══ DATA FOR PROCESSING

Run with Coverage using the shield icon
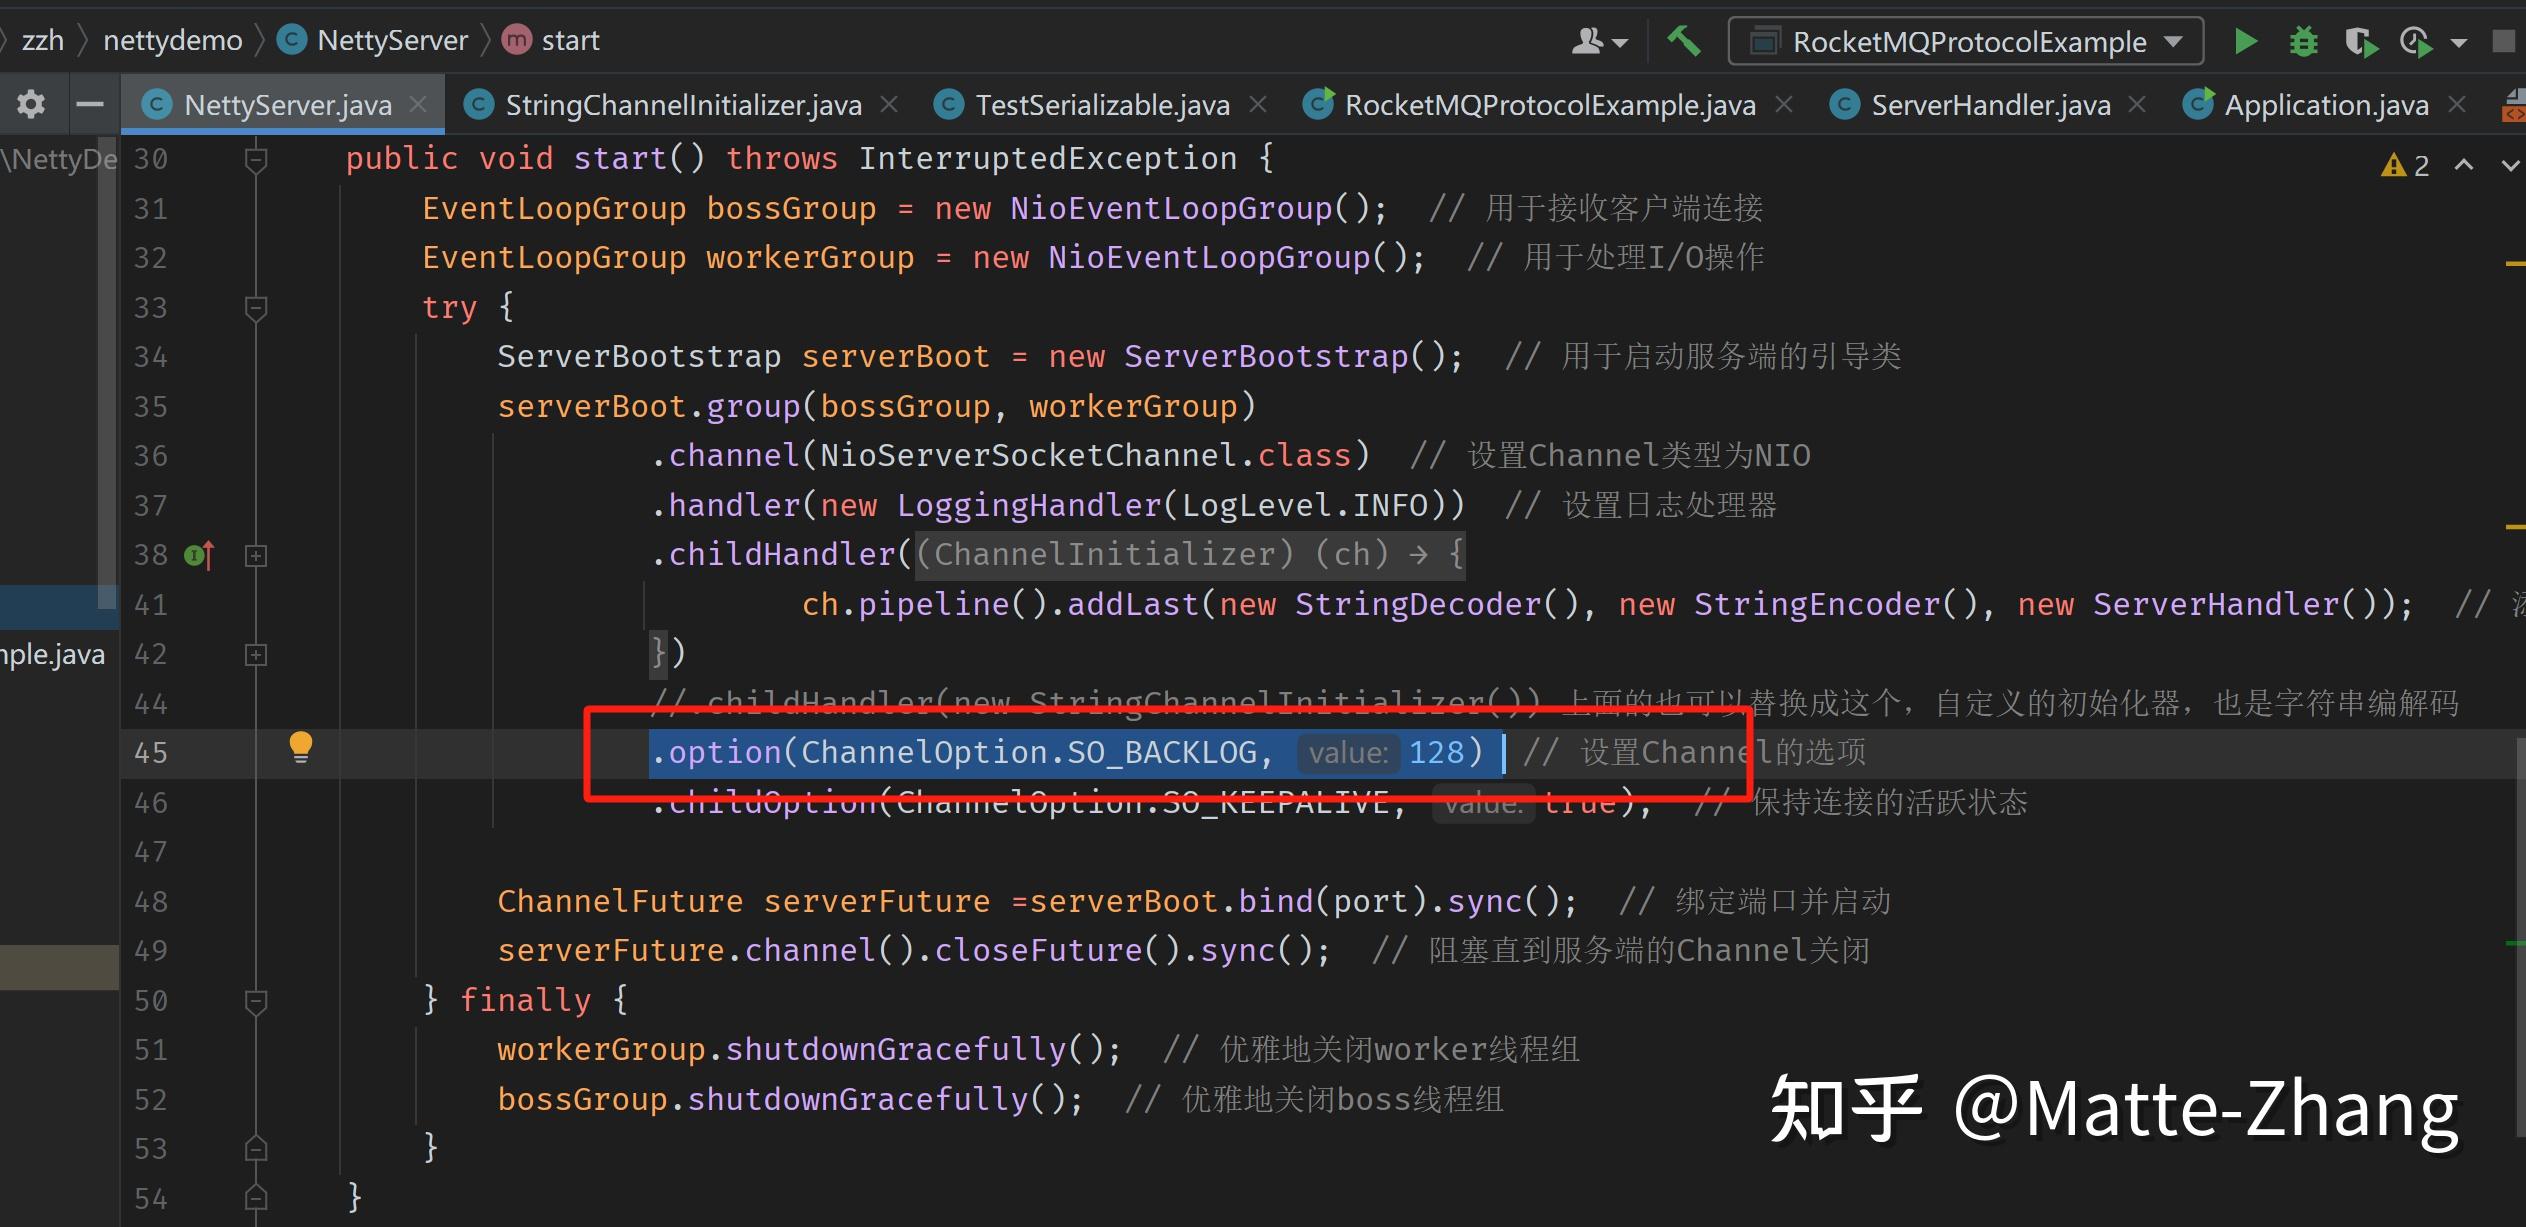 click(x=2361, y=43)
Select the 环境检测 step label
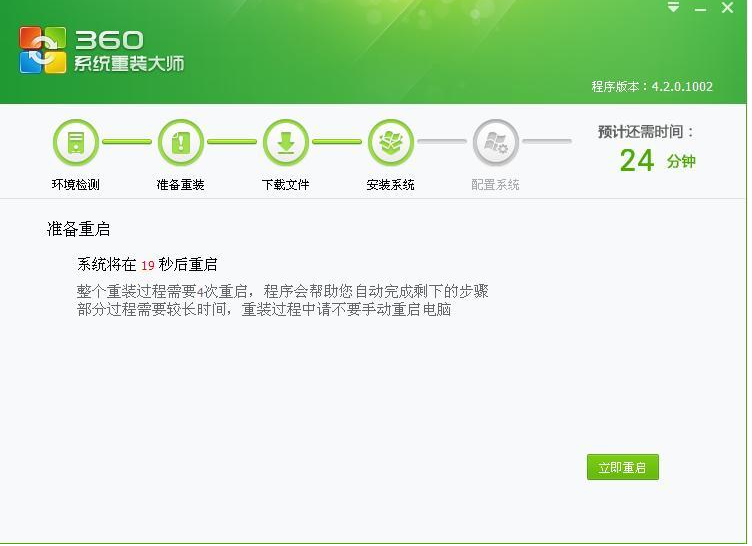 (x=76, y=185)
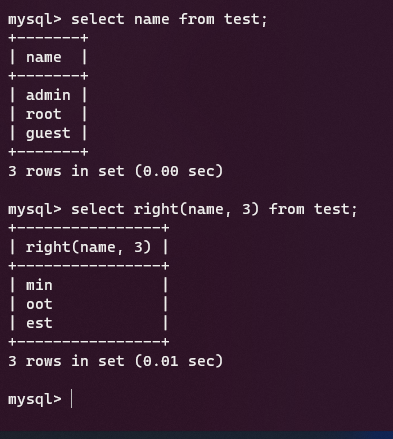Click the blinking cursor at the empty mysql prompt

tap(72, 399)
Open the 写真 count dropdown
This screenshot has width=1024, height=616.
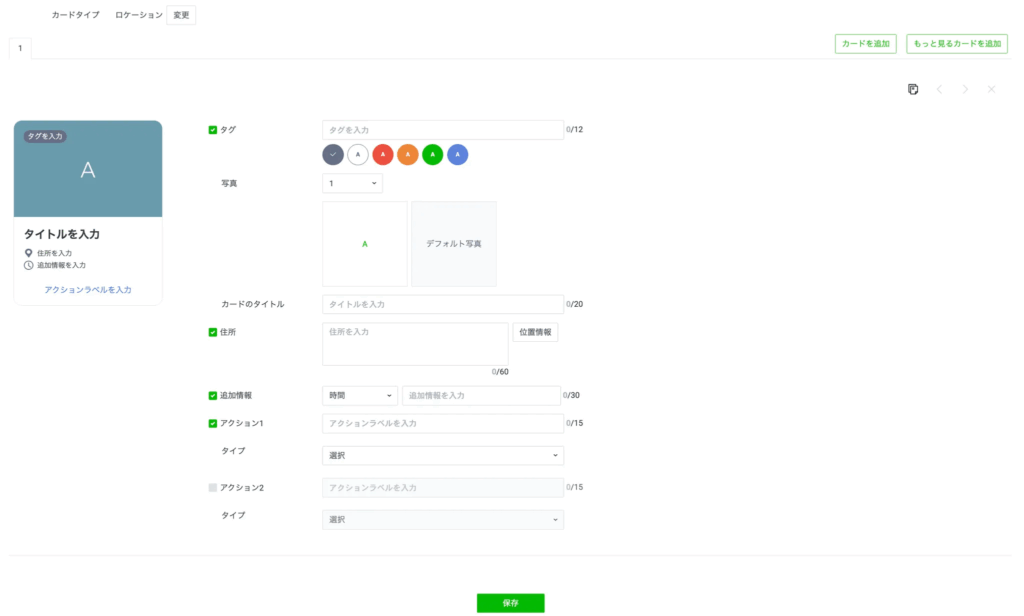coord(352,184)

════

WHAT YOU ARE ASKED TO DO
Edit the lines above by replacing "shield icon" with "shield button" and keeping everything else the same. Leave the pictures out of your answer.

RESULT OF THIS TASK
Run with Coverage using the shield button
 click(x=2361, y=43)
Select the 环境检测 step label
 (x=76, y=185)
Click the blinking cursor at the empty mysql prompt

tap(72, 399)
Open the 写真 count dropdown
This screenshot has width=1024, height=616.
coord(352,184)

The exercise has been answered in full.